Housing agencies bracing for cuts
Changes in federal housing policy will boost the rents of poor, disabled and elderly residents on voucher programs in Spokane County, according to local officials and a recent national survey.
The changes, enacted by the U.S. Department of Housing and Urban Development this spring, will increase rents about $25 a recipient, according to the Spokane Housing Authority.
“For someone on a fixed income, it’s a significant amount,” said Justin Vest, director of the housing authority’s voucher program. “But if HUD’s formula continues, we’re going to look at even more cuts next year. This is just kind of the beginning of it.”
Similar changes are expected in Idaho, although an official said exact figures were not yet available. A spokesman for the Idaho Housing and Finance Association said his agency, which serves 34 counties, anticipates a 10 percent funding cut.
“Our goal is to keep people housed,” said spokesman Reed Hollinshead. “We don’t want to kick people to the street. But you also have to work with the budget you have.”
HUD officials enacted the changes because of the escalating cost of Section 8 vouchers, which help pay the rent of very low-income households. The federal agency defended the new policy, saying it would “more closely reflect actual funding needs and local rental market changes.” HUD estimated that fewer than half of the nation’s 2,500 public housing authorities will experience changes.
The cuts are expected to affect 1,755 households in Washington state, according to the Washington Low Income Housing Alliance, a Seattle group.
Spokane fared better than many other metropolitan areas because it spread $20 million in annual spending to a greater number of people, rather than focusing large grants on a few households. In Spokane, a recipient pays an average of $150 a month in rent, and federal grants cover the rest. Advocates say it’s a crucial step to help homeless and poor families gradually move toward homeownership.
In Spokane, a minimum-wage worker must clock 62 hours a week to afford a two-bedroom home, according to a 2003 study by a national housing coalition.
Those who can’t buy, rent, officials say.
More than 4,000 Spokane households are on the waiting list for rental assistance.
Spokane’s housing authority, which spends $370,000 a month subsidizing the city’s poor, faces a $500,000 budget shortfall this year.

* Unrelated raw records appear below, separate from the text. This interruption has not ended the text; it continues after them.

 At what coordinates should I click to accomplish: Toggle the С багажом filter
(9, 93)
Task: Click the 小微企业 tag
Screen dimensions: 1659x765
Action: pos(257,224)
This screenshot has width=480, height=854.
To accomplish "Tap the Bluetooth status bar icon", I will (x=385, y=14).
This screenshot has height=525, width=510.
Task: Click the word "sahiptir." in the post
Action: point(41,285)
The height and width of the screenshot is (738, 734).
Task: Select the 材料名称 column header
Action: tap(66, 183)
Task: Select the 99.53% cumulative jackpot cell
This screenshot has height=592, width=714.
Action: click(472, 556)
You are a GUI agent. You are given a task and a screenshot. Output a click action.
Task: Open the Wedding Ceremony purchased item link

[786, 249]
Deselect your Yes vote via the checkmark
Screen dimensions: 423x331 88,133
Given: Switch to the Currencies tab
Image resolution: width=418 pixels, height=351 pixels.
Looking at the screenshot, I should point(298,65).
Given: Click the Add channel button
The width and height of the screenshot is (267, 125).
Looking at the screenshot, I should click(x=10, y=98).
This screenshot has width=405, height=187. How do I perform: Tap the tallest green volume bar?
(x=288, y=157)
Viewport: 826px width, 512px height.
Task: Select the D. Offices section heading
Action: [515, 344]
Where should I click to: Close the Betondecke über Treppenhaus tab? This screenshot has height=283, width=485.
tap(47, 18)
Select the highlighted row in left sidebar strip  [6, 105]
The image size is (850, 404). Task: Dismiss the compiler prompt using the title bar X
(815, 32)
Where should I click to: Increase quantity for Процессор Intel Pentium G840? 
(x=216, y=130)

Vest said the housing authority would also cut payments to private-property managers, raising fears that some may pull their subsidized apartments from the program.
In Tacoma, housing officials recalled vouchers to 180 families because of a $2.6 million shortfall.
“It’s akin to someone having a limited number of life preservers in the boat,” said Peter Ansara, executive director of the Tacoma Housing Authority.
Other cities, including Portland, have shelved vouchers, gradually dropping their enrollment through attrition, according to the Center on Budget and Policy Priorities, a left-leaning think tank in Washington, D.C.
HUD announced the policy change in April, but local officials are only now learning the impacts.
The Bush administration has proposed a sharp cut to the housing voucher program in 2005, the center said.
Barbara Sand, director of the center’s housing policy, said the cuts are “an illustration of the kind of harm likely” to be seen if the administration’s 2005 proposal passes.